**Records for locating the described items**
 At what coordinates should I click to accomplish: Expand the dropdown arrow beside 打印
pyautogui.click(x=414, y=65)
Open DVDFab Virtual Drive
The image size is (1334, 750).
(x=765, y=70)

**Set exercise**
Can you recast all of the lines above as a JSON list of strings, with one string per line and any blank lines left out?

**Result of the exercise**
[
  " At what coordinates should I click to accomplish: Expand the dropdown arrow beside 打印",
  "pyautogui.click(x=414, y=65)",
  "Open DVDFab Virtual Drive",
  "The image size is (1334, 750).",
  "(x=765, y=70)"
]